By IANS
Colombo : One person was killed and six others, including four schoolchildren, were injured in a bomb blast in south Colombo Monday morning, the Sri Lankan army spokesperson said.
“The bomb was kept in a flowerpot in the middle of Galle Road opposite Roxy cinema at Wellawatte,” military spokesperson Brig Udaya Nanayakkara told IANS.
The defence ministry said the bomb was planted by Tamil rebel group Liberation Tigers of Tamil Eelam (LTTE) “to kill innocent civilians”.
The blast occurred around 6.50 a.m. when children go to schools in buses and vans or on foot.

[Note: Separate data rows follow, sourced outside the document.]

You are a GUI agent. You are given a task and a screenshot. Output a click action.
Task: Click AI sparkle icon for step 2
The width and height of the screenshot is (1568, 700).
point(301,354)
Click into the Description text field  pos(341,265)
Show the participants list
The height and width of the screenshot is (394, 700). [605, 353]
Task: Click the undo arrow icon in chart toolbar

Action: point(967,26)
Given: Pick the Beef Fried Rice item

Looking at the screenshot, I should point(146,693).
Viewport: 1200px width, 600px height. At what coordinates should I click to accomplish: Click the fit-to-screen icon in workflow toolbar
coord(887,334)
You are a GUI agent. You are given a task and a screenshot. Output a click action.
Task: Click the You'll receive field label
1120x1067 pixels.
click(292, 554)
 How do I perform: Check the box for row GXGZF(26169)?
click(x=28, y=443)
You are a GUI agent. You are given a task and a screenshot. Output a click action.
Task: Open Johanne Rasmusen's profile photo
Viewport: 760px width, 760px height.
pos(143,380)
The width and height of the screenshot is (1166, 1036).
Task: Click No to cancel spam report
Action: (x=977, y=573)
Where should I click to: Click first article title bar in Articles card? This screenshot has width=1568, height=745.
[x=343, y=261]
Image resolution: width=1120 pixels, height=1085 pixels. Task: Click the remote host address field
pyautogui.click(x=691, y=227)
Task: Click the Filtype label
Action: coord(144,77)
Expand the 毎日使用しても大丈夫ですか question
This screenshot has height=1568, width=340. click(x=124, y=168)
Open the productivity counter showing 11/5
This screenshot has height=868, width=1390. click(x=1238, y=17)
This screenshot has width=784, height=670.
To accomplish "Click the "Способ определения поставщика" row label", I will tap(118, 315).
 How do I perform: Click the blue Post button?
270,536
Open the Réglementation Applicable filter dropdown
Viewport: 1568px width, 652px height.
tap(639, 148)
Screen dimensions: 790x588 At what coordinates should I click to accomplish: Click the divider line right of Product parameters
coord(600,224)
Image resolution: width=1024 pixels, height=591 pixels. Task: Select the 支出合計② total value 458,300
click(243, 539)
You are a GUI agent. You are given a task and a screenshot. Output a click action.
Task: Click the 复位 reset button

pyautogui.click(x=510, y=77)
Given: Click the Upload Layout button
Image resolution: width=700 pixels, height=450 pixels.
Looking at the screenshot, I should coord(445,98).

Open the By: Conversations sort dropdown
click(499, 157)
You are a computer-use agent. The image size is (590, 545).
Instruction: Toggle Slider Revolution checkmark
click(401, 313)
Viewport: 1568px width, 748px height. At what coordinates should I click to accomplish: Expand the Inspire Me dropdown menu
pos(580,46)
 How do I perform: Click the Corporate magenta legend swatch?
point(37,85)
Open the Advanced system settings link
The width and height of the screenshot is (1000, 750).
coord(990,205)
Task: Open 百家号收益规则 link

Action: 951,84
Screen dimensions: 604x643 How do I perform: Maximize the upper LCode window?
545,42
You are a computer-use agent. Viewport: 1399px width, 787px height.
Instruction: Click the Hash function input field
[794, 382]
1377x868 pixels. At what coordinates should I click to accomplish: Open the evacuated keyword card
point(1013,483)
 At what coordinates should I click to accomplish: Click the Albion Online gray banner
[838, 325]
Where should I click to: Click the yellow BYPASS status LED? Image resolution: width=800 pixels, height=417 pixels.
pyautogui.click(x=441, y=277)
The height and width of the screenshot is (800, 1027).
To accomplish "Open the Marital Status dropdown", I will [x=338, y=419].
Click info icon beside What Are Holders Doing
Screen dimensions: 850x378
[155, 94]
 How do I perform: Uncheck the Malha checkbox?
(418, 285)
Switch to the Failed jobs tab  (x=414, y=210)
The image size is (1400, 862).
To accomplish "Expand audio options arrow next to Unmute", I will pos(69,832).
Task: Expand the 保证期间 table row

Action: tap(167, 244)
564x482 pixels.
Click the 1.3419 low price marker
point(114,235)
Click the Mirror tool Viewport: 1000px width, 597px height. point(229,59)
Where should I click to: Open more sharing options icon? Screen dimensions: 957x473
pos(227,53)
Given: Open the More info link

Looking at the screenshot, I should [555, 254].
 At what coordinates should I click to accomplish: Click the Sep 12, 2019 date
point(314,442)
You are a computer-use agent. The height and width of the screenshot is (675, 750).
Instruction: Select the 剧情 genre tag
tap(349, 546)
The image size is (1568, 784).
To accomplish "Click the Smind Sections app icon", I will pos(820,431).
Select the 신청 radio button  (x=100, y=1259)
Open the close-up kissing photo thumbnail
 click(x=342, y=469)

The person who was killed had spotted a strange object kept in a flowerpot on the road divider and was inspecting it when it exploded. One of the six students injured was in a serious condition in the Kalubowila hospital. The students belonged to the St. Paul’s and St. Mary’s schools located nearby.
The site of the blast was strewn with torn schoolbooks and bags. The charred body of the civilian, shorn of his clothes, was lying right in the middle of the road before the police took it away.
The area was immediately cordoned off and traffic was diverted.
It is not clear as to who could have been the intended target of the attack. Wellwatte is a predominantly Tamil area with a particular concentration of Tamils from the island’s war-torn Tamil-speaking northeastern districts. And Roxy cinema specialises in showing Tamil films.
Colombo has been seeing a series of blasts allegedly perpetrated by the LTTE in retaliation for the successful Sri Lankan military operations in the rebel-held parts of the island’s north.
Political observers said the blast could be a retaliation for the killing of a pro-LTTE Tamil member of parliament, K. Sivanesan, in a claymore mine blast in a rebel controlled area in the Wanni in north Sri Lanka, March 6. The LTTE accused the Sri Lanka Army’s deep penetration unit of killing the parliamentarian.
DPA adds: Nine soldiers and at least 25 Tamil rebels were killed in clashes in northern Sri Lanka as the country’s eastern region held its first elections in 14 years.
Nine soldiers and the 25 rebels were killed in four separate incidents in northern Wanni district Sunday.
In the east, where elections are being held for the first time in 14 years after the area was brought back under control of the security forces from the rebels a year ago, some 40 percent of the voters had turned up by noon.
A breakaway faction of the Tamil rebels was the main group contesting the elections while its main rivals are three former militant groups who were contesting as an independent group.
For the Batticaloa municipal council the breakaway group of the rebels, known as the Pilliyan group, was contesting under the country’s ruling party’s name – the United People’s Freedom Alliance (UPFA).